Friday, March 29, 2019

Album Review: Manowar - The Final Battle I

Manowar is the latest veteran band to embark on a farewell tour and to commemorate this supposedly last trek around the world they are releasing a trilogy of EPs of new music. This first release contains four tracks (three if you discount the instrumental intro) and if you know the band you already know what to expect: True Metal warrior chants of blood, battles, swords, pride and the love of all things Metal (insert high pitched wail here).

Of course, the whole thing is so over the top that even Ronnie James Dio would raise his eyes at the sight of these old men in loincloth singing about the Metal brotherhood and blood-thirsty knights pleasuring insatiable women by the thousands but the unapologetic ridiculousness is part of what makes Manowar such a satisfying affair. That and, like AC/DC, the Ramones or Motörhead, the sheer consistency of the style they founded: some albums are better than others, but when you get a Manowar album, you know that you will get a quintessentially Manowar experience. Thankfully, this vintage is a rather good one, probably due to the format: there is no room for filler on an EP and consequently all of the songs are top notch, and rather diverse as well.

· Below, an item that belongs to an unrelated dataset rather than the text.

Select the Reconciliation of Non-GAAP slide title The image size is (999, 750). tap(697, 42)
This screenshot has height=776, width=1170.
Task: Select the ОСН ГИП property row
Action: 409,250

March Of The Heroes Into Valhalla is a symphonic instrumental intro and would fit right in an epic fantasy movie like Lord Of The Rings. It's loud and bombastic and sets the tone for the rest of the EP.

Blood & Steel is your typical Manowar epic Metal number, not quite as awesome as their classic Blood Of My Enemies but what is?

Sword of the Highland is a cinematic metal ballad anthem with a dramatic chorus, powerful melody and a committed performance by singer Eric Adams who despite his 66 years of age still boasts an impressive vocal range. The blues-rock guitar solo is oddly out of place, but it's a great track nonetheless.

You Shall Die Before I Die opens with ominous Gregorian Chants and theatrical narration over gothic guitar arpeggios, and then things get really slow and heavy: ferocious Viking vocal growls and a formidable bass line by Joey DeMaio that even the unfocused guitar solo cannot ruin.

This is a perfect format if like me, you are a wimp and a poser and can only take Manowar in small doses. If not, you still have two more instalments of The Final Battle to look forward to until you can binge on the whole thing. Everybody wins.